GIVEN TASK:
Render all of the rows below as a two-column CSV with the header columns "target" and "click_point". Each line holds one request's text and its answer, with each value in a single quoted field and any line breaks replaced by spaces.

RECORDS FOR THIS EXERCISE:
* * *

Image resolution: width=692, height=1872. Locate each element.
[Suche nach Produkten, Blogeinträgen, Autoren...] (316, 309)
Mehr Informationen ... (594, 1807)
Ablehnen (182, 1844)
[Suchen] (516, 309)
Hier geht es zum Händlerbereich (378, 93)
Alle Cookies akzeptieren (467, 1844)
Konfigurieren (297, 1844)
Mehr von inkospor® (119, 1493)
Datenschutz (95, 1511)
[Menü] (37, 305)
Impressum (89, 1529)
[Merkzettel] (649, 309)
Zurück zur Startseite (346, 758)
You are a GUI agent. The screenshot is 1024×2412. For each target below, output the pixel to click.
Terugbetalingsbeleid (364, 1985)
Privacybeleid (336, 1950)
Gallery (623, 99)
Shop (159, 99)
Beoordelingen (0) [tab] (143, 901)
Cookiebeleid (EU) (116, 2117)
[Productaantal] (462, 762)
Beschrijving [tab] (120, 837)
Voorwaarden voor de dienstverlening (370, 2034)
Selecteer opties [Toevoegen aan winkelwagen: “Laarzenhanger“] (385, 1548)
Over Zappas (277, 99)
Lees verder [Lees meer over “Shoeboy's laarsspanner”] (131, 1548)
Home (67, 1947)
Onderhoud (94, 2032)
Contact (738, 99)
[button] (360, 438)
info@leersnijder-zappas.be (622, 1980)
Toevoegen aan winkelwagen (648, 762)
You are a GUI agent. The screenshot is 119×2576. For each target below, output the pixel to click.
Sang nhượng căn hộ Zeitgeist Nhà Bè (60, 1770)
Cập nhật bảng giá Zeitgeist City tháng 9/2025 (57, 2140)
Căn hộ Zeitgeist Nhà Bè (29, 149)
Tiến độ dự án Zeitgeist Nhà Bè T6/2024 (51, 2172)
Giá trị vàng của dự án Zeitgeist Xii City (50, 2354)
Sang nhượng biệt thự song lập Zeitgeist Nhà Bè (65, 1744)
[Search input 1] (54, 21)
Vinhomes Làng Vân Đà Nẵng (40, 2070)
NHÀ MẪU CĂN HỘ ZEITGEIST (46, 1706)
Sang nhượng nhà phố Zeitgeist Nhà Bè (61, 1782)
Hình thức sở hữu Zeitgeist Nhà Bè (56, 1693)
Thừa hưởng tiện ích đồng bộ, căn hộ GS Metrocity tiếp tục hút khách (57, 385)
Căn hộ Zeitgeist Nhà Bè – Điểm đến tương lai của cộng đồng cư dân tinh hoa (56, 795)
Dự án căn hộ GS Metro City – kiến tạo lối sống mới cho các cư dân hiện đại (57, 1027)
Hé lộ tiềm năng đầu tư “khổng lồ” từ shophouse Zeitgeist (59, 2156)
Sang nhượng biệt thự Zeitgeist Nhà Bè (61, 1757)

* * *

SOLUTION TO THE EXERCISE:
target,click_point
"Image resolution: width=692, height=1872. Locate each element. [Suche nach Produkten, Blogeinträgen, Autoren...]","(316, 309)"
"Mehr Informationen ...","(594, 1807)"
"Ablehnen","(182, 1844)"
"[Suchen]","(516, 309)"
"Hier geht es zum Händlerbereich","(378, 93)"
"Alle Cookies akzeptieren","(467, 1844)"
"Konfigurieren","(297, 1844)"
"Mehr von inkospor®","(119, 1493)"
"Datenschutz","(95, 1511)"
"[Menü]","(37, 305)"
"Impressum","(89, 1529)"
"[Merkzettel]","(649, 309)"
"Zurück zur Startseite","(346, 758)"
"You are a GUI agent. The screenshot is 1024×2412. For each target below, output the pixel to click. Terugbetalingsbeleid","(364, 1985)"
"Privacybeleid","(336, 1950)"
"Gallery","(623, 99)"
"Shop","(159, 99)"
"Beoordelingen (0) [tab]","(143, 901)"
"Cookiebeleid (EU)","(116, 2117)"
"[Productaantal]","(462, 762)"
"Beschrijving [tab]","(120, 837)"
"Voorwaarden voor de dienstverlening","(370, 2034)"
"Selecteer opties [Toevoegen aan winkelwagen: “Laarzenhanger“]","(385, 1548)"
"Over Zappas","(277, 99)"
"Lees verder [Lees meer over “Shoeboy's laarsspanner”]","(131, 1548)"
"Home","(67, 1947)"
"Onderhoud","(94, 2032)"
"Contact","(738, 99)"
"[button]","(360, 438)"
"info@leersnijder-zappas.be","(622, 1980)"
"Toevoegen aan winkelwagen","(648, 762)"
"You are a GUI agent. The screenshot is 119×2576. For each target below, output the pixel to click. Sang nhượng căn hộ Zeitgeist Nhà Bè","(60, 1770)"
"Cập nhật bảng giá Zeitgeist City tháng 9/2025","(57, 2140)"
"Căn hộ Zeitgeist Nhà Bè","(29, 149)"
"Tiến độ dự án Zeitgeist Nhà Bè T6/2024","(51, 2172)"
"Giá trị vàng của dự án Zeitgeist Xii City","(50, 2354)"
"Sang nhượng biệt thự song lập Zeitgeist Nhà Bè","(65, 1744)"
"[Search input 1]","(54, 21)"
"Vinhomes Làng Vân Đà Nẵng","(40, 2070)"
"NHÀ MẪU CĂN HỘ ZEITGEIST","(46, 1706)"
"Sang nhượng nhà phố Zeitgeist Nhà Bè","(61, 1782)"
"Hình thức sở hữu Zeitgeist Nhà Bè","(56, 1693)"
"Thừa hưởng tiện ích đồng bộ, căn hộ GS Metrocity tiếp tục hút khách","(57, 385)"
"Căn hộ Zeitgeist Nhà Bè – Điểm đến tương lai của cộng đồng cư dân tinh hoa","(56, 795)"
"Dự án căn hộ GS Metro City – kiến tạo lối sống mới cho các cư dân hiện đại","(57, 1027)"
"Hé lộ tiềm năng đầu tư “khổng lồ” từ shophouse Zeitgeist","(59, 2156)"
"Sang nhượng biệt thự Zeitgeist Nhà Bè","(61, 1757)"